Semuanya baik, tetapi mari kita mengolah kebun kita sendiri” kata Candide dalam novel satiris tulisan Voltaire, seorang sastrawan Perancis ternama (21 Nopember 1694 - 30 Mei 1778). Setiap orang menjalani hidupnya masing-masing. Setiap orang memiliki ukrannya masing-masing. Apa yang telah dan sedang kita hadapi, apa yang menjadi godaan dan hambatan dalam kehidupan ini, apa pun yang dialami setiap individu, adalah baik adanya. Namun, walau baik atau nampak baik, keputusan dan tindakan yang kita masing-masing jalani, tidaklah akan sama. Sebab itu, memang tidak layak kita menjadi hakim atas sesama kita. Mereka dan bukan kita yang terlibat secara langsung dalam pengalaman itu. Bukan kita.

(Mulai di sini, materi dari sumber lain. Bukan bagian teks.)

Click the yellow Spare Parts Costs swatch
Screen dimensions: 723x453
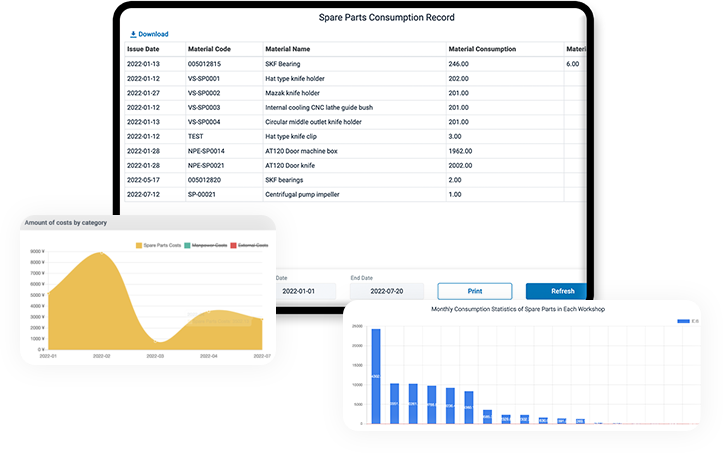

Maka di pagi yang berkabut ini, kami bertutur dengan kesadaran bahwa pengalaman kami yang berbeda tidaklah layak membuat kami menjadi hakim atas orang lain. Bahkan dalam pengalaman yang sama pun, tidak pernah akan serupa dalam pemikiran dan perasaan kami. Tidak pernah akan sama. "Jangan kamu menghakimi, supaya kamu tidak dihakimi. Karena dengan penghakiman yang kamu pakai untuk menghakimi, kamu akan dihakimi dan ukuran yang kamu pakai untuk mengukur, akan diukurkan kepadamu.” (Mat 7: 1-2).


Tonny Sutedja

Tidak ada komentar:

HIDUP

    Tetesan hujan Yang turun Membasahi tubuhku Menggigilkan Terasa bagai Lagu kehidupan Aku ada   Tetapi esok Kala per...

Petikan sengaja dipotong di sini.